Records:
--------------------------------------------------

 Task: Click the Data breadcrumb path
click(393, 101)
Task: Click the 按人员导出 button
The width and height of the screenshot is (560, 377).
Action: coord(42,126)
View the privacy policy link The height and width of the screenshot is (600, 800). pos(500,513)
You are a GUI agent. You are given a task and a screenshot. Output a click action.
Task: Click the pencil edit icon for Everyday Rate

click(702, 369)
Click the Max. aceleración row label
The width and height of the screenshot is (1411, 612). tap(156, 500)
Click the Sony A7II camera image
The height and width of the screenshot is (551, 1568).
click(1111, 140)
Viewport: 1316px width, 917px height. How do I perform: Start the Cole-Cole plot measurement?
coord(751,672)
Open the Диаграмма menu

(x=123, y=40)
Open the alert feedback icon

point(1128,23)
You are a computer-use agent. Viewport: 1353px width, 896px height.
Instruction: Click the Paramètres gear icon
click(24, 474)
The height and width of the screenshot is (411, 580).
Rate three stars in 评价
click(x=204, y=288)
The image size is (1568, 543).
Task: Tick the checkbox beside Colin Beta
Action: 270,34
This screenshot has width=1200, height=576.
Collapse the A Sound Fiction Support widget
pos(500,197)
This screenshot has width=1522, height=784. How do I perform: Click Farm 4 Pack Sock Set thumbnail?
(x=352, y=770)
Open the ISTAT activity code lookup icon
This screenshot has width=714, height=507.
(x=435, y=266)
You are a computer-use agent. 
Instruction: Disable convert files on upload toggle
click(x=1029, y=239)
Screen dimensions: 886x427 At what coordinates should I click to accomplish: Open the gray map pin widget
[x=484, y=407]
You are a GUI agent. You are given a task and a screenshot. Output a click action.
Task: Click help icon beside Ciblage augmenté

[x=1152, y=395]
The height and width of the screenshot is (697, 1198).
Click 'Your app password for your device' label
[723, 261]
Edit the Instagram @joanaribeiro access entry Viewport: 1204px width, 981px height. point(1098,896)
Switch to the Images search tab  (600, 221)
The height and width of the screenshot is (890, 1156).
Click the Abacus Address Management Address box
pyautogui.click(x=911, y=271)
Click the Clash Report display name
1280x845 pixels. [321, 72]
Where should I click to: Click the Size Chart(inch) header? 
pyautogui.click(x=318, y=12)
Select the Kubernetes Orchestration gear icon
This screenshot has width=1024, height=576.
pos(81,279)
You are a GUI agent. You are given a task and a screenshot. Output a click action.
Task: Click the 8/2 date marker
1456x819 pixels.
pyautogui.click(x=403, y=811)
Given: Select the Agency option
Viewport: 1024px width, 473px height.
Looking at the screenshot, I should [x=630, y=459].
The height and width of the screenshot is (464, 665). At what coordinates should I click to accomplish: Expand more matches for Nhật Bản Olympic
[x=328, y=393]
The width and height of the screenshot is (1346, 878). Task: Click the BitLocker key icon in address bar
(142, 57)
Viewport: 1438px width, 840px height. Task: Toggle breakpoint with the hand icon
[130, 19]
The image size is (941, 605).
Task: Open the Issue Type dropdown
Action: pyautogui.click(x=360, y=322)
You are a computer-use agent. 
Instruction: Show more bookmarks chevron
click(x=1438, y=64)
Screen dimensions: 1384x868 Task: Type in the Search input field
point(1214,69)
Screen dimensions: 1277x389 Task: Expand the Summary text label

--------------------------------------------------

TASK: Pick out each line of the material above that contains the word "Instruction" and copy those lines in full.

ANSWER TO THE EXERCISE:
Instruction: Click the Paramètres gear icon
Instruction: Disable convert files on upload toggle
Instruction: Show more bookmarks chevron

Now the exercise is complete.